Os representantes do circo acusaram os deputados de se basearem em falsidades e de não visitarem os circos. Gonçalo Diniz admitiu que o projeto do PCP poderá ser o que se aproxima mais dos interesses do setor e reiterou que os espetáculos podem ser usados para promover campanhas em defesa da biodiversidade.

Os representantes alegaram que os circos podem ajudar nessas campanhas, através do contacto com as populações: "Os circos podem e devem fomentar esta concertação da natureza".

Os animais hoje existentes nos circos não foram retirados do meio selvagem, disseram, acrescentando que os exercícios treinados são práticas comuns na natureza, como saltos e equilíbrio em duas pernas para alcançar alimentos.
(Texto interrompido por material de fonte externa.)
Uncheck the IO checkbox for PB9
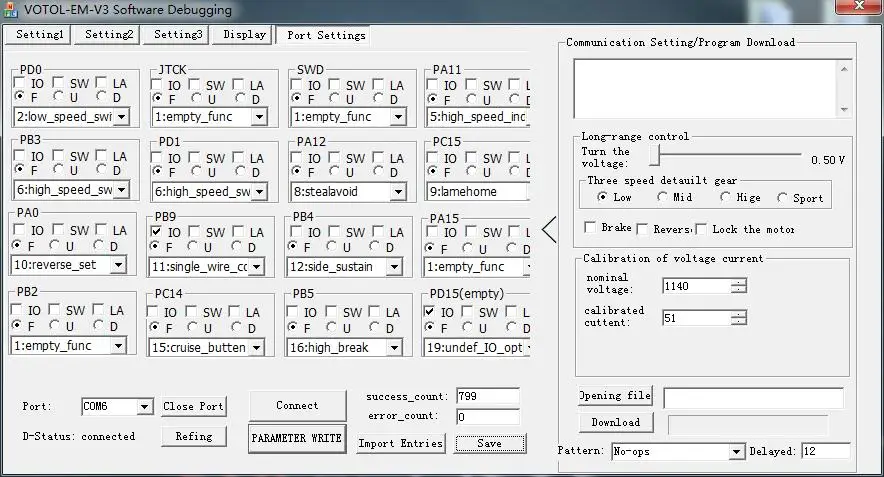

Tanto o PS, como o PAN, o BE e o PCP defenderam medidas destinadas a assegurar o bem-estar animal e procuraram saber que apoios devem ser trabalhados para a os circos na transição para nova legislação, nomeadamente em termos de reconversão profissional de domadores e tratadores destes animais.
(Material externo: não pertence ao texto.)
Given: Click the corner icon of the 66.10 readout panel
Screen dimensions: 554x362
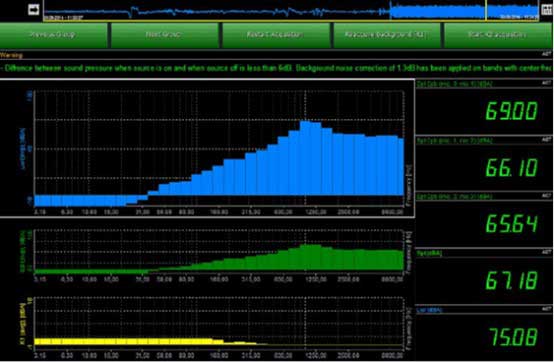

O PCP sublinhou que não defende uma proibição, mas um programa de entrega voluntária dos animais e a elaboração de um cadastro nacional.

O deputado do PAN, André Silva, desafiou os representantes do circo a dizerem se concordavam que fosse retirada da lei uma exceção que permite a utilização de determinados objetos sobre os animais em touradas e circos.

O deputado do PCP Miguel Tiago defendeu que deve ser encontrado um equilíbrio entre os interesses dos trabalhadores dos circos, sem proibições, e o bem-estar animal.

O BE, representado pela deputada Maria Manuel Rola, focou-se nas questões relacionadas com os apoios durante o período de transição para nova lei, procurando contributos junto dos representantes do setor.

O deputado do PS Diogo Leão argumentou que o objetivo é acompanhar uma alteração "muito significativa" ocorrida nos últimos anos na sociedade portuguesa sobre o bem-estar animal e assegurar uma transição "não abrupta".

O parlamento discutiu no final de dezembro a proibição de animais nos circos com iniciativas legislativas de PS, PCP, BE, Verdes e PAN, mas, no final, os deputados remeteram o assunto para ser apreciado na especialidade.

Os deputados da Comissão de Cultura da Assembleia da República criaram, posteriormente, a 14 de fevereiro um grupo de trabalho para discutir o fim dos animais nos circos.

Os projetos de lei propunham prazos para acabar com os animais nos circos e multas que podiam chegar aos 25 mil euros.

Os proprietários dos circos já contestaram as medidas propostas, alegando que são mantidos animais em cativeiro em outros recintos, para exibição em espetáculos.